Verilen kayıtlar |
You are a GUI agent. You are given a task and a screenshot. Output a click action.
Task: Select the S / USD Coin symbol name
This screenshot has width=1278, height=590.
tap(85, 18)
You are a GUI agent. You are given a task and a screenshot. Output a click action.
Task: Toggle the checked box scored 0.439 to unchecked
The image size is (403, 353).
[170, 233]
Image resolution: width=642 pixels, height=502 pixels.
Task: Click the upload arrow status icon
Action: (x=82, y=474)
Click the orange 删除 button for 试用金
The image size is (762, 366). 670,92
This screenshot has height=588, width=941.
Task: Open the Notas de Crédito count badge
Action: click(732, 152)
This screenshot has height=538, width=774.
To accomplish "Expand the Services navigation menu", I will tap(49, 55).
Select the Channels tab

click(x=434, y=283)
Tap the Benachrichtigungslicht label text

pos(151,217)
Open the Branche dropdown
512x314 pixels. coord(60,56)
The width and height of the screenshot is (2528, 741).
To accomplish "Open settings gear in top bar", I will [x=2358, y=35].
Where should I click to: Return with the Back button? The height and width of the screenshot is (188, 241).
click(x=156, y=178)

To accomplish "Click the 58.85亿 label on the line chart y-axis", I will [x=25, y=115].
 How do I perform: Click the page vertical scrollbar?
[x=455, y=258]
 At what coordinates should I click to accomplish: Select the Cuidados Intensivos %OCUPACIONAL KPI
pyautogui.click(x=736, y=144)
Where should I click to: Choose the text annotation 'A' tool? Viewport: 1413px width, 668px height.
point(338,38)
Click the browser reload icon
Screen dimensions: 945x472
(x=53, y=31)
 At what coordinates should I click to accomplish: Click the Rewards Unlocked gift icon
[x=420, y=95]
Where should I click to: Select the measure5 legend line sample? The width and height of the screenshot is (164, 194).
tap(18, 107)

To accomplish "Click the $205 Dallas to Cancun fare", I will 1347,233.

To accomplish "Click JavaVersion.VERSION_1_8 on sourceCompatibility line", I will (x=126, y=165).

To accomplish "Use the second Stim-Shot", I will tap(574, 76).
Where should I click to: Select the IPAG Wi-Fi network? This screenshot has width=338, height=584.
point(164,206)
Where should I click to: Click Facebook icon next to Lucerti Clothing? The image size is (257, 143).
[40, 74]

Görev tanımı | Yukarıdaki kayıtlarda "icon" sözcüğünü içeren bütün satırları seçip alt alta yazın. Büyük ve küçük harf ayrımı gözetilmelidir.

Alıştırma sonucu |
Task: Click the upload arrow status icon
Click the browser reload icon
 At what coordinates should I click to accomplish: Click the Rewards Unlocked gift icon
Where should I click to: Click Facebook icon next to Lucerti Clothing? The image size is (257, 143).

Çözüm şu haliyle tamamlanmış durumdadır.